# Popularity ranking for Programming Languages based on presences in Wikipedia articles

EPFL Big Data Analysis Week 1 Assignment
https://www.coursera.org/learn/scala-spark-big-data/home/info

The objective of the assignment is to produce a rudimentary metric using Wikipedia articles to provide a popularity ranking for programming languages using Scala and Spark.  Here, I have attempted the exercise using PySpark.  

Data file download link: http://alaska.epfl.ch/~dockermoocs/bigdata/wikipedia.dat

In [1]:
import time 

# Credits to Fahim Sakri 
# Source (https://medium.com/pythonhive/python-decorator-to-measure-the-execution-time-of-methods-fa04cb6bb36d)
# An annotation for timing a python function
def timeit(method):
    def timed(*args, **kw):
        ts = time.time()
        result = method(*args, **kw)
        te = time.time()
        if 'log_time' in kw:
            name = kw.get('log_name', method.__name__.upper())
            kw['log_time'][name] = int((te - ts) * 1000)
        else:
            print ("%r  %2.2f ms" % (method.__name__, (te - ts) * 1000))
        return result
    return timed


In [2]:
## Constants and Helper functions

langs = ["JavaScript", "Java", "PHP", "Python", "C#", "C++", "Ruby", "CSS",
    "Objective-C", "Perl", "Scala", "Haskell", "MATLAB", "Clojure", "Groovy"]

class WikiArticle:
    def __init__(self, title, text):
        self.title = title
        self.text = text
        
def readWikiArticle(filepath):
    subs = "</title><text>"

Dataset content:
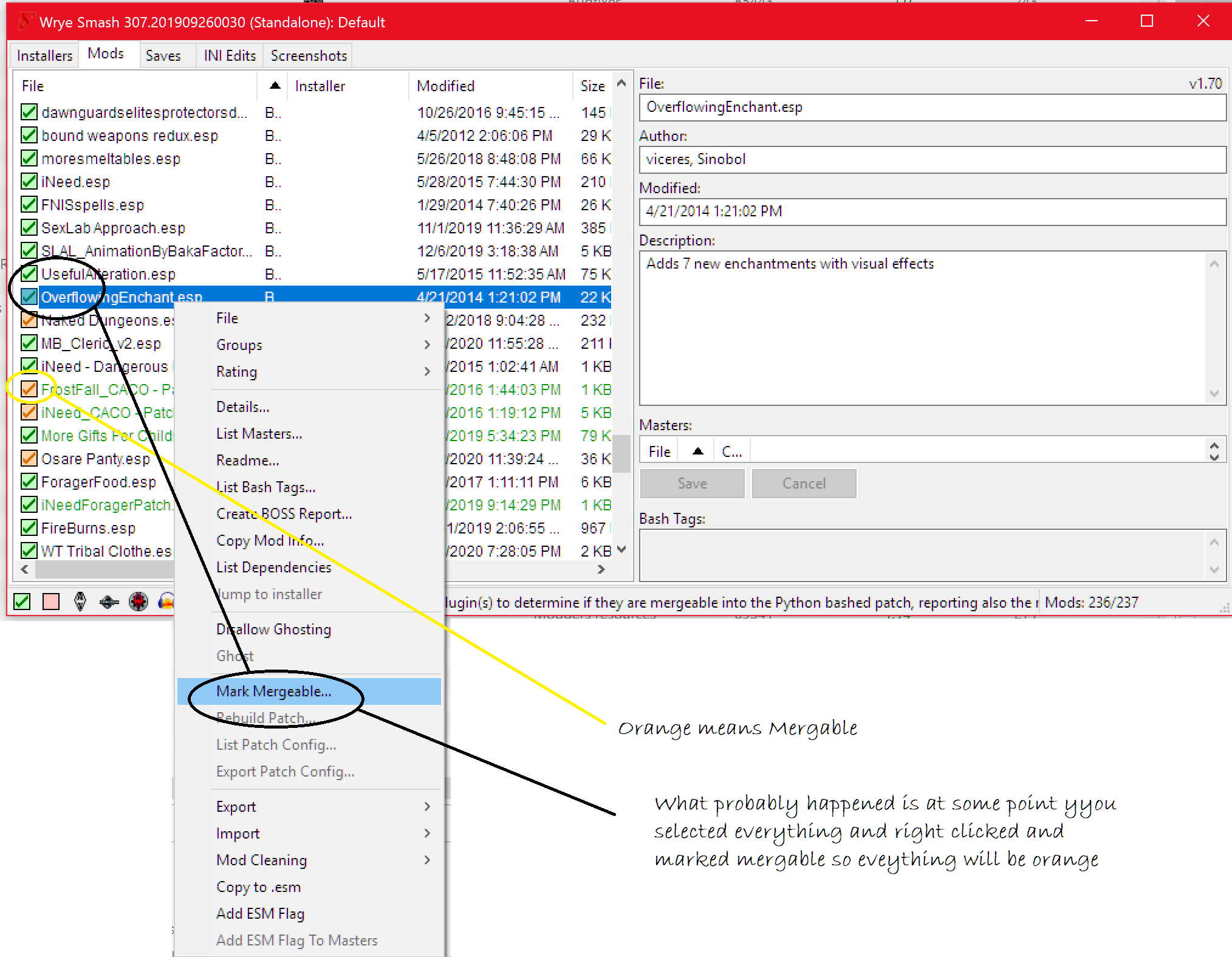
Task: Click the sword-shaped launcher icon in status bar
Action: click(x=109, y=602)
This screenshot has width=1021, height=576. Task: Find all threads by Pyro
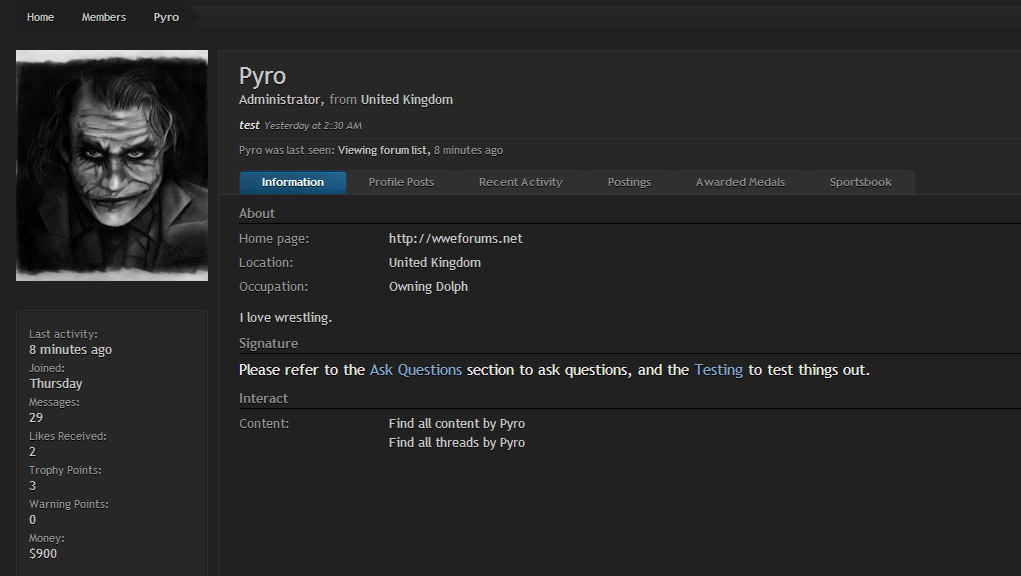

Things to do:
**A)** Can you sum up the Wikipedia ranking notebook in two sentences?
**B)** Could you write the next part of the Wikipedia ranking notebook, picking up after its last line?
Nothing in the lines matters here.

Answers per task:
**A)** The Wikipedia ranking notebook is an attempt in PySpark at an EPFL Big Data Analysis Week 1 assignment, which asks for a rudimentary metric that ranks programming languages by popularity using Wikipedia articles, originally with Scala and Spark. Its code defines a decorator for timing Python functions, a list of fifteen programming languages, a WikiArticle class holding a title and text, and a readWikiArticle function that takes a file path.

**B)**
    l = len(subs)
    articles = []
    z = 0
    with open(filepath) as f:
         for line in f:
            i = int(line.find(subs))
            title = line[14:i]
            text  = line[(i + l): (len(line)-17)]
            if ("Across the many fields" in text):
            z = z + 1
            articles.append(WikiArticle(title, text))
    return articles


data = [a.text for a in readWikiArticle('/data/epfl-big-data-analysis/wikipedia.dat')]
print(len(data))

z1542
4086


In [4]:
## Setup
from pyspark.sql import SparkSession
from pyspark.sql import Row
from pyspark import SparkConf, SparkContext

spark = SparkSession \
    .builder \
    .appName("EPFL Wk1 Assignment") \
    .getOrCreate()
        
spark.conf.set("spark.executor.instances", 1)
spark.conf.set("spark.executor.cores", 1)
spark.conf.set("spark.cores.max", 1)

# Create RDD
some = data[1000:2000]
some_articles = spark.sparkContext.parallelize(some)
articles = spark.sparkContext.parallelize(data)

In [5]:
my_data = data
my_articles = articles

In [6]:
# True if the article mentioned lang, otherwise false
def mentionedLang(lang, article):
    return any(lang in s for s in article.split())

# Test the helper functions in driver program
print("First article contains the word Taxobox:" + str(mentionedLang('Taxobox', data[0])))

print("Test addition using boolean:" + str(0 + mentionedLang('Taxobox', data[0])))

First article contains the word Taxobox:True
Test addition using boolean:1


In [7]:
# Baseline for providing a count of articles for each language sorted in descending order of count (ranking)
def occurrencesOfLangAggregate(lang, articles):
    return articles.aggregate(0, lambda acc, a: acc + mentionedLang(lang, a), lambda acc1, acc2: acc1 + acc2)
    
def occurrencesOfLangCount(lang, articles):
    return articles.filter(lambda a: mentionedLang(lang, a)).count()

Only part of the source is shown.